Look at, I mean REALLY scrutinize the bits and pieces written on all those bags and boxes and you’ll see what consistently blows my mind. It’s the insane SERVINGS PER CONTAINER.

Take for example the intended 11 servings within my 12 oz. bag of Michele’s Granola. Eleven? ELEVEN? Is it incumbent upon me to measure out 1/11th of the bag over a period of what would be one and a half weeks?

How is that even possible?

Let’s be real… it’s more like a single serving per container and perhaps I’ll save the few precious morsels that have settled on the bottom for later. I know it, and you know it.

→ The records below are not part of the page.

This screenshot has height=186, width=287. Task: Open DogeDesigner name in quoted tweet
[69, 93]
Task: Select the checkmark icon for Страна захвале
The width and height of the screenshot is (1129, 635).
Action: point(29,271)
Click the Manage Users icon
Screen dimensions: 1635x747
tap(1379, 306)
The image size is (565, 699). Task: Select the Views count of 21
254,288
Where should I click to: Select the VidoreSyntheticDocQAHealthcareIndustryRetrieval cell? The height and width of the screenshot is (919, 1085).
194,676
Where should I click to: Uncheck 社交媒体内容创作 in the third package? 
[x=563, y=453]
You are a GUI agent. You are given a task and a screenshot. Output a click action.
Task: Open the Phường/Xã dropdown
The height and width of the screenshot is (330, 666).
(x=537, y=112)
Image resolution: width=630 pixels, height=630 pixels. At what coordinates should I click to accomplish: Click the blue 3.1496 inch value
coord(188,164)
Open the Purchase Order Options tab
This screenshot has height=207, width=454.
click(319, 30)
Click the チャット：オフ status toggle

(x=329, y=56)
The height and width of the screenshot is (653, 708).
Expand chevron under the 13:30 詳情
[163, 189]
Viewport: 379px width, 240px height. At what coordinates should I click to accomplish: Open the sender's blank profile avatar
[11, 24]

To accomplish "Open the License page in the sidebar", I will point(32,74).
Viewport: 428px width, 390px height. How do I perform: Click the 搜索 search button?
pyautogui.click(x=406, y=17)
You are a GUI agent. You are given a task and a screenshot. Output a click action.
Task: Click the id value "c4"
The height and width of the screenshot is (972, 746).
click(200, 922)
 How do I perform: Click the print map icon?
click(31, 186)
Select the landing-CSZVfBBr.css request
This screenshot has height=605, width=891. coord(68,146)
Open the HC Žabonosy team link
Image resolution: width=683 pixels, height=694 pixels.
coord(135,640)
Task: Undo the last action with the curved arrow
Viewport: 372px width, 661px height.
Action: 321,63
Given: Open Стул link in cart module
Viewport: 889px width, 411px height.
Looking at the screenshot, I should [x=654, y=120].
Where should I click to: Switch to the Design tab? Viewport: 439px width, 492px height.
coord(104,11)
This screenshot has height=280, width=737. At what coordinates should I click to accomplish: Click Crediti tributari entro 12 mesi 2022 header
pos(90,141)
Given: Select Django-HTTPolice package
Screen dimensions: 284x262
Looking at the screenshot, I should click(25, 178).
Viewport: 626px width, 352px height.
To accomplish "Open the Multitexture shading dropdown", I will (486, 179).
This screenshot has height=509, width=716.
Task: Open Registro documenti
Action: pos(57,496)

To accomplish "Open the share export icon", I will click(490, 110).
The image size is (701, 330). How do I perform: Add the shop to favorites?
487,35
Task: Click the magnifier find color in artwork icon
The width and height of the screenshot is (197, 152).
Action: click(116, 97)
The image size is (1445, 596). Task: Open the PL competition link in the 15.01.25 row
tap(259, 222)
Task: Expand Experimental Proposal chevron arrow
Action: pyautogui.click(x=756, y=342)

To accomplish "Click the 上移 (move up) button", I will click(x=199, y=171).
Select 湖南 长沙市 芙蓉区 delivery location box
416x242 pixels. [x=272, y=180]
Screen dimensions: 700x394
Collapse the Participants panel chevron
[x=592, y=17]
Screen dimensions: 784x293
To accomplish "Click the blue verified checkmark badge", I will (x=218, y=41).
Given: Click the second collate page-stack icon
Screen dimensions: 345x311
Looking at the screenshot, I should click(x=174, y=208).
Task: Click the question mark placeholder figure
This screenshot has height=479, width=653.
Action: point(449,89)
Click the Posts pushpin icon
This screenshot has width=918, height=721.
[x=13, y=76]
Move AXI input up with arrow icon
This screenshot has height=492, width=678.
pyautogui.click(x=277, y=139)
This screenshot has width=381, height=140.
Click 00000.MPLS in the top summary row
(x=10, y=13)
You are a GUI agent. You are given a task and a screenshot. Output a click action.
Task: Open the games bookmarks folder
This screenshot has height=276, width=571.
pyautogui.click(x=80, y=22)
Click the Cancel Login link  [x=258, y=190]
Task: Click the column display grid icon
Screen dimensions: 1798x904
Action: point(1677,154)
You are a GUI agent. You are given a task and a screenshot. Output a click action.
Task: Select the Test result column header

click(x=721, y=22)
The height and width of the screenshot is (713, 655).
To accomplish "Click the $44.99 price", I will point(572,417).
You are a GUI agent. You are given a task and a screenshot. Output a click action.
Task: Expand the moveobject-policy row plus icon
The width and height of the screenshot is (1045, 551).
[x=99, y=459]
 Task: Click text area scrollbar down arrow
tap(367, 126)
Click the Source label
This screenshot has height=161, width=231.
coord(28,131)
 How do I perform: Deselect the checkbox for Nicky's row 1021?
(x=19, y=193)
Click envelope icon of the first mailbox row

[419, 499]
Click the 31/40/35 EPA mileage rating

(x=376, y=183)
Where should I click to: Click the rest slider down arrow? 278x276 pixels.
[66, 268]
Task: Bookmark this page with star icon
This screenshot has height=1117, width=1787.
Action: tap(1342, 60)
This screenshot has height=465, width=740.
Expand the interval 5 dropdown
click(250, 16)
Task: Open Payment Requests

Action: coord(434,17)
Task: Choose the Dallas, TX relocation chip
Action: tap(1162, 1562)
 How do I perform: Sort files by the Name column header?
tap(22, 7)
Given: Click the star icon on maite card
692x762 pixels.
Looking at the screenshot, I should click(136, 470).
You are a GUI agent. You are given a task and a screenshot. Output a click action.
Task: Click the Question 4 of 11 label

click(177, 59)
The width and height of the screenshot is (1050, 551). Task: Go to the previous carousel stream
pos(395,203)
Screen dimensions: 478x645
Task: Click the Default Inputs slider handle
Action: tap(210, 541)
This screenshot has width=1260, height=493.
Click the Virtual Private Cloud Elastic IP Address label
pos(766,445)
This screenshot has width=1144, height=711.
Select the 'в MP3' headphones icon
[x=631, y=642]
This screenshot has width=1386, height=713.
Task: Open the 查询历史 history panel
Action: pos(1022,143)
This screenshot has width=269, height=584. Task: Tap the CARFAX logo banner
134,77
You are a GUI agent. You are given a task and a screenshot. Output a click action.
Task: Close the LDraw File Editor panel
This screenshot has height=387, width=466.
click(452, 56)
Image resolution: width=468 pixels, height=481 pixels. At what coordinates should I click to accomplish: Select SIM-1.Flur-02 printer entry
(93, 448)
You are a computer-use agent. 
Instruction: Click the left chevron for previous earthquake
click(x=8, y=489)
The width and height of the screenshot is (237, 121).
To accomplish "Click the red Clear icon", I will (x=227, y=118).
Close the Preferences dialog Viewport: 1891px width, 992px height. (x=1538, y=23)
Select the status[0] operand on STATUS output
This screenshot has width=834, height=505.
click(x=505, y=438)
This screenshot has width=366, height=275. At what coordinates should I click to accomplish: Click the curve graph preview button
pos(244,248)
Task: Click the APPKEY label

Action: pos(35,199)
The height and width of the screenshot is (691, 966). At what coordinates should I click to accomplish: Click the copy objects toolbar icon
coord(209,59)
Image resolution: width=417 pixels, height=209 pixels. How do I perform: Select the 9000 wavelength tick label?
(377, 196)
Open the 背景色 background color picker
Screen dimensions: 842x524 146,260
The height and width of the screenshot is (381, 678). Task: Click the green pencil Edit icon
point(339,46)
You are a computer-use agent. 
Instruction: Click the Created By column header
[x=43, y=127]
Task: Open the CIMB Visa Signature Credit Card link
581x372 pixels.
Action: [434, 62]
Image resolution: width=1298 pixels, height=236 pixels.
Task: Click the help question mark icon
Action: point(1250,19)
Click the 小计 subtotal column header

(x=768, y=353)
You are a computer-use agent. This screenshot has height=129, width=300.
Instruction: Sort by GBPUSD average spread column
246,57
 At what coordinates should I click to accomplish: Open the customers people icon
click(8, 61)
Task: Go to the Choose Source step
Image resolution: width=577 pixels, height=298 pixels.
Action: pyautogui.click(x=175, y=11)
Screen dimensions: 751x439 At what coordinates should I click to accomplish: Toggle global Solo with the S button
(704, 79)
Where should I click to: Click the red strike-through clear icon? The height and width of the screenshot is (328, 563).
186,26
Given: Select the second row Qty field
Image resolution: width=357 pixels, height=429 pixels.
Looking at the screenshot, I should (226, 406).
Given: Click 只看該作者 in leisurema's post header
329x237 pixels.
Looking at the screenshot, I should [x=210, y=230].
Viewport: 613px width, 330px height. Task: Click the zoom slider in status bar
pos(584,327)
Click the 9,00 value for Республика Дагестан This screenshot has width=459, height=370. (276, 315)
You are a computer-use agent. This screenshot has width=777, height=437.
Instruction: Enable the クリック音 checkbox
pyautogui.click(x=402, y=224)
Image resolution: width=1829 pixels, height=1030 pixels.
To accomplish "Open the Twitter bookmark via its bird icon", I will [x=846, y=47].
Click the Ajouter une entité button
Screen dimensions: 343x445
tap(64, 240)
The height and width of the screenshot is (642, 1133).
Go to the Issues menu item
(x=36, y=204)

I kinda sorta tried to dispense the appropriate scoopfuls of what I assume to be breakfast for all those days… but really (?) microscopic portions of granola for eleven days? I was not amused; especially when I found the bag suspiciously light after just two servings.  

Subsequently spying my bag of potato chips – I was naturally curious. So I flipped it over to check out the label. The label stating 8 servings per container. Guess how many chips make up a single ‘serving’? THIRTEEN.

Hahahahehehehaheheheha!

Who is capable of stopping at just thirteen of those delightfully salted, crispy crisps of goodness? I mean those individuals are setting me up for failure.

Furthermore, in the aftermath of taking note of the ‘8 servings per container’ on my box of spaghetti was the realization that my dinner party for two had polished off the bulk of it. I didn’t know whether my pain was the result of sidesplitting laughter, a belly full of pasta, or profound blubbering.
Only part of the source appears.